• Work instructions: From the entries below, output the line with "Instruction: Sort by the Screen column header" and each following line up to and including the line with "Task: Open the Jobs briefcase icon", exactly as written.

• Input data:
==*==
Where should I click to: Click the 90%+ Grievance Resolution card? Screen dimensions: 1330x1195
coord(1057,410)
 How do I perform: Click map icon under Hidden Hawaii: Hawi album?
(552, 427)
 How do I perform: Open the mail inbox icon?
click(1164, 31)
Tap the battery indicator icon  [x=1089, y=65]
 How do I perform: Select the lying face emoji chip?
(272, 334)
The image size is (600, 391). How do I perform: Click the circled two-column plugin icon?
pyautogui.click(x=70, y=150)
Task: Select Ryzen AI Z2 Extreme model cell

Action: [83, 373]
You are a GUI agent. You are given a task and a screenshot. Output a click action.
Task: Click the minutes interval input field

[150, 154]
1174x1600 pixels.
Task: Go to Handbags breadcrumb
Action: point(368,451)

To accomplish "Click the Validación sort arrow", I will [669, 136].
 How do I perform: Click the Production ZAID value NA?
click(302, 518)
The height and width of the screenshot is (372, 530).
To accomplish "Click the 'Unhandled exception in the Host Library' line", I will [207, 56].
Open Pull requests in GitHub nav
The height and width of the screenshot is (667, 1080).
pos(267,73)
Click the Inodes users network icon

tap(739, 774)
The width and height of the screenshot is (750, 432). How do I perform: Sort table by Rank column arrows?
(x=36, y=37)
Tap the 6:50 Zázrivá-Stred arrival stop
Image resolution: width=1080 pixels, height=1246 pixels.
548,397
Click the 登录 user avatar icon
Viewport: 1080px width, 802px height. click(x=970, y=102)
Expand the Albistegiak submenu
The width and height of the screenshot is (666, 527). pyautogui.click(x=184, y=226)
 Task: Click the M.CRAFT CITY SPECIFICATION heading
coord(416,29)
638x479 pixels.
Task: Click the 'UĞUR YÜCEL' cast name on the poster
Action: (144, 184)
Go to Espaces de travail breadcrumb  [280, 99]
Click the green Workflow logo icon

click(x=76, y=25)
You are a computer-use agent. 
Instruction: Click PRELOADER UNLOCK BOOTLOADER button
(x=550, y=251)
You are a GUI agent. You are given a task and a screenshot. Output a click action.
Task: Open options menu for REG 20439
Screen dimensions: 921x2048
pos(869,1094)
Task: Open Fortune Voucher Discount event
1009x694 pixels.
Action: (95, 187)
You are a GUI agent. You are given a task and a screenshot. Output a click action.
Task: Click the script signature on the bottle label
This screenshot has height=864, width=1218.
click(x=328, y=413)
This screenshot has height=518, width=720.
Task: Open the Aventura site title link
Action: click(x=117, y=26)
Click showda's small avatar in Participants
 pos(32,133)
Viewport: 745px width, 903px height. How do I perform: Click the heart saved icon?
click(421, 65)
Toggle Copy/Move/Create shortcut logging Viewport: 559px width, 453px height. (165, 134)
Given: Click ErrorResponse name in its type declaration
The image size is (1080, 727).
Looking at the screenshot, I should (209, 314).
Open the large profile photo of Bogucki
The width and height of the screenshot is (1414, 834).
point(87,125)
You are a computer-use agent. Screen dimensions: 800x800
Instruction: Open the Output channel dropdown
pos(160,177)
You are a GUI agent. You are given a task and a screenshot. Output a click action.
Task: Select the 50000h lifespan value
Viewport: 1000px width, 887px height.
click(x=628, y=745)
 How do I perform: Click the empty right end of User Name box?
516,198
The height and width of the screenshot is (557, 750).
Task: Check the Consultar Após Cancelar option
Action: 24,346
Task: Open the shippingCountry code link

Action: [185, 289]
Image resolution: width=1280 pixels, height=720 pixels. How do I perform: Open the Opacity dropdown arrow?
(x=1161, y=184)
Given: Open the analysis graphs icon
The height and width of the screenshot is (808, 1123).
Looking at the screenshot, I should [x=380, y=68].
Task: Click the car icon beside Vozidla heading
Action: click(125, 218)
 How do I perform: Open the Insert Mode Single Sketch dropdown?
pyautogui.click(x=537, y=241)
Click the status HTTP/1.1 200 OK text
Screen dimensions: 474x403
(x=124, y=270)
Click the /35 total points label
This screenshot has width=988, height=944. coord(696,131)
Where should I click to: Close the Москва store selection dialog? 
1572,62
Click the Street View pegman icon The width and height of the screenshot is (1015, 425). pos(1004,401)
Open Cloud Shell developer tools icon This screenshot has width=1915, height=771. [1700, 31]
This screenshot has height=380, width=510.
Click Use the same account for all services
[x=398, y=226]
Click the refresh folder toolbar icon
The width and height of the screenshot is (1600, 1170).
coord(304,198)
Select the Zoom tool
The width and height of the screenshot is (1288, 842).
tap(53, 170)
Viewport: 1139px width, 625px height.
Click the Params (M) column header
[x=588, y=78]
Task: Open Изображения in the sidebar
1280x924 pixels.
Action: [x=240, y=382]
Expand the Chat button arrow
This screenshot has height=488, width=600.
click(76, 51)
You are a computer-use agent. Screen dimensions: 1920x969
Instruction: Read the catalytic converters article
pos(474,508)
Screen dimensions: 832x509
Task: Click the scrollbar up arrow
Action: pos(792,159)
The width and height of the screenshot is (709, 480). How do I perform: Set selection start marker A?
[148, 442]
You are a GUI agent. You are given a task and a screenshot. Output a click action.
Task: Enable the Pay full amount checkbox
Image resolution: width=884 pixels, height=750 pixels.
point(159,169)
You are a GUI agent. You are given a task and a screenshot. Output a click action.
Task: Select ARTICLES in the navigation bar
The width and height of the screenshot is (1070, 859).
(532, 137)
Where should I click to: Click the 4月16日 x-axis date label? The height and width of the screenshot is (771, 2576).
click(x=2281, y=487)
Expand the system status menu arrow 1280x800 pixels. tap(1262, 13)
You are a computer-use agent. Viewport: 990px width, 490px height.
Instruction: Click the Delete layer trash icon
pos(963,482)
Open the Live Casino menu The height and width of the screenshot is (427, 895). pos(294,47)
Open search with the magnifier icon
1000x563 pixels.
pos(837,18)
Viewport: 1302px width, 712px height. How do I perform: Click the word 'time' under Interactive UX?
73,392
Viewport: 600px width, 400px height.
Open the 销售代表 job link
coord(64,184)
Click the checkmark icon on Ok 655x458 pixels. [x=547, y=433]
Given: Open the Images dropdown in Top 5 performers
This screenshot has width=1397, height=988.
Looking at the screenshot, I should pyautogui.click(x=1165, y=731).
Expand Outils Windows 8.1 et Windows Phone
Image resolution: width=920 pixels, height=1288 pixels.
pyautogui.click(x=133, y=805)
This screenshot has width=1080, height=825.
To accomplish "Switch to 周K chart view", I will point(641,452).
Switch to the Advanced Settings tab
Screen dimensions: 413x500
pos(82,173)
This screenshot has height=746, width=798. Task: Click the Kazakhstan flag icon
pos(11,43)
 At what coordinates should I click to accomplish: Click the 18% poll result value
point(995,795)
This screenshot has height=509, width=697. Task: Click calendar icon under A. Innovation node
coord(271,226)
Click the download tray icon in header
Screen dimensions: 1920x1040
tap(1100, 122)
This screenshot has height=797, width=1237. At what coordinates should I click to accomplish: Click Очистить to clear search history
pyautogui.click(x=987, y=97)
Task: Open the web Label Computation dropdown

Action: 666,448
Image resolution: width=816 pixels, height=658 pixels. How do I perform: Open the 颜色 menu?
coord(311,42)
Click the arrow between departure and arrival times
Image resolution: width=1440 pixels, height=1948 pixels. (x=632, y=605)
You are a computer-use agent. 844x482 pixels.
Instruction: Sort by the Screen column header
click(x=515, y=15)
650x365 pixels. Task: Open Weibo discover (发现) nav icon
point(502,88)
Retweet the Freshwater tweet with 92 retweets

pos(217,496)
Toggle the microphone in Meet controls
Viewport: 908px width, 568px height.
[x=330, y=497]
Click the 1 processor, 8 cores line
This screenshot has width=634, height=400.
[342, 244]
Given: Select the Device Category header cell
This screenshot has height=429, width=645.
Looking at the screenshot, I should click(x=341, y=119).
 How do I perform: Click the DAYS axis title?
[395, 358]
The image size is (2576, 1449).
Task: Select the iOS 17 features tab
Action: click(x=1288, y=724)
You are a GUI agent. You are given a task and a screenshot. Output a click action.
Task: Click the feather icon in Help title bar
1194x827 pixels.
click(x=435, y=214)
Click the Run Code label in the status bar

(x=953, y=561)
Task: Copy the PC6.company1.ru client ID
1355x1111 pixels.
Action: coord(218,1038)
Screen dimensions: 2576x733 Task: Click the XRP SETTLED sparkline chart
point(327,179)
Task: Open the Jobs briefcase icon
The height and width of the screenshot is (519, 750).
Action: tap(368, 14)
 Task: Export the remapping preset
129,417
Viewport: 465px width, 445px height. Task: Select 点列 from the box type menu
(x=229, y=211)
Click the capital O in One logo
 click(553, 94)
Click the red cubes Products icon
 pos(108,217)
==*==
• Expected answer:
Instruction: Sort by the Screen column header
click(x=515, y=15)
650x365 pixels. Task: Open Weibo discover (发现) nav icon
point(502,88)
Retweet the Freshwater tweet with 92 retweets

pos(217,496)
Toggle the microphone in Meet controls
Viewport: 908px width, 568px height.
[x=330, y=497]
Click the 1 processor, 8 cores line
This screenshot has width=634, height=400.
[342, 244]
Given: Select the Device Category header cell
This screenshot has height=429, width=645.
Looking at the screenshot, I should click(x=341, y=119).
 How do I perform: Click the DAYS axis title?
[395, 358]
The image size is (2576, 1449).
Task: Select the iOS 17 features tab
Action: click(x=1288, y=724)
You are a GUI agent. You are given a task and a screenshot. Output a click action.
Task: Click the feather icon in Help title bar
1194x827 pixels.
click(x=435, y=214)
Click the Run Code label in the status bar

(x=953, y=561)
Task: Copy the PC6.company1.ru client ID
1355x1111 pixels.
Action: coord(218,1038)
Screen dimensions: 2576x733 Task: Click the XRP SETTLED sparkline chart
point(327,179)
Task: Open the Jobs briefcase icon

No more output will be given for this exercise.